Y a-t-il deux morales, — une morale politique et une morale privée, — ou n’y a-t-il point de morale en politique, la politique étant une chose et la morale une autre chose ? c’est une grande question, c’est une vieille question, et c’est une question toujours nouvelle. A la vérité, les religions et les philosophies n’y sauraient faire qu’une seule réponse, et la morale n’existe pas pour elles en dehors de l’absolu.
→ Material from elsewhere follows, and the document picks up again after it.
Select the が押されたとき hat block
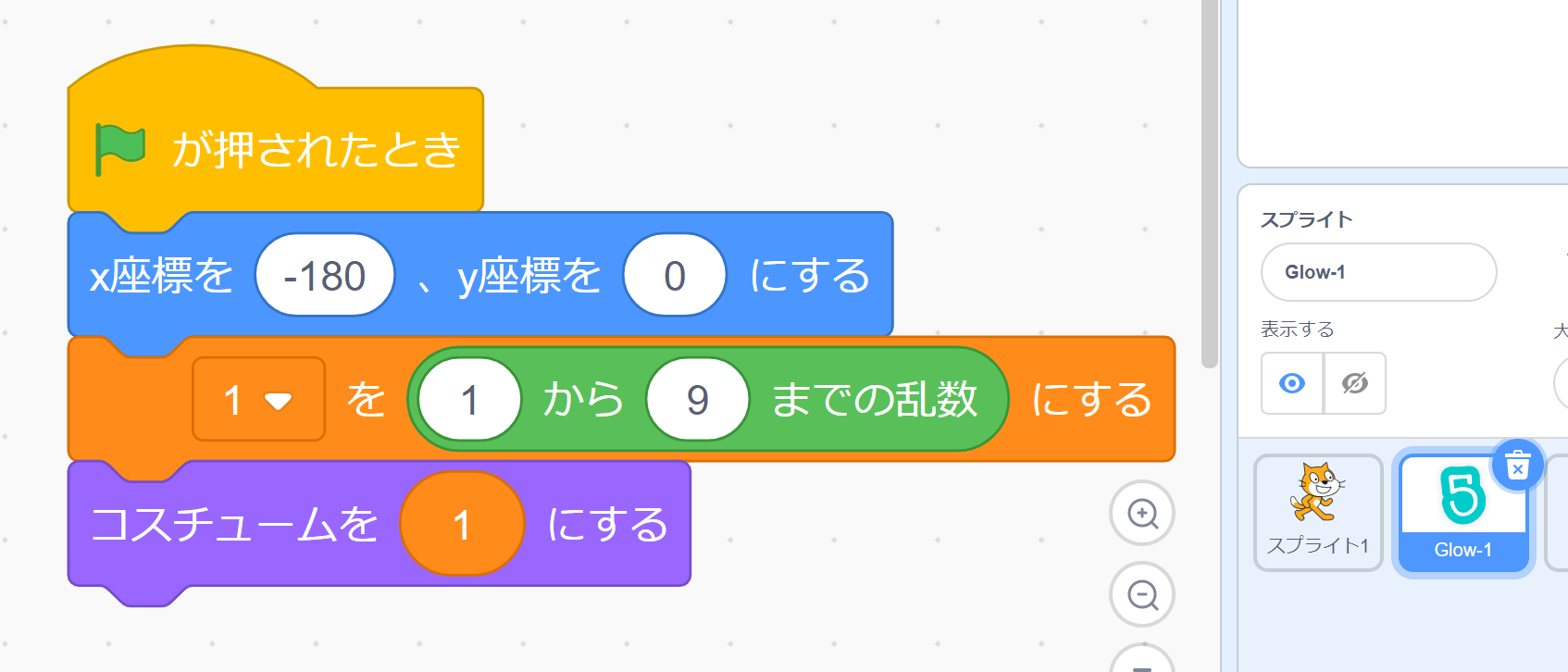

Mais ne semble-t-il pas qu’il en soit autrement de l’histoire ou de la politique, et qu’il y ait, en quelque sorte, des contingences d’État ? Si l’homme privé n’a qu’une vie, l’homme d’Etat en a deux : sa vie intérieure d’homme privé, l’homme d’État doit la subordonner à une espèce de vie extérieure, qui est d’intérêt et d’ordre plus général ; l’homme privé ne vit qu’en lui et pour lui : l’homme d’État vit dans l’État et pour l’État ; l’homme privé peut tout rapporter à soi-même ; au contraire, ne rien rapporter à soi, mais tout à l’État, et pour le bien de l’Etat user non des moyens que l’on préférerait, mais des plus « productifs » et des plus appropriés aux circonstances, n’est-ce pas, à cela que se mesure la qualité de l’homme d’État ; et ne se crée-t-il pas pour lui comme une hiérarchie des devoirs, dans laquelle le devoir public l’emporte sur le devoir privé ?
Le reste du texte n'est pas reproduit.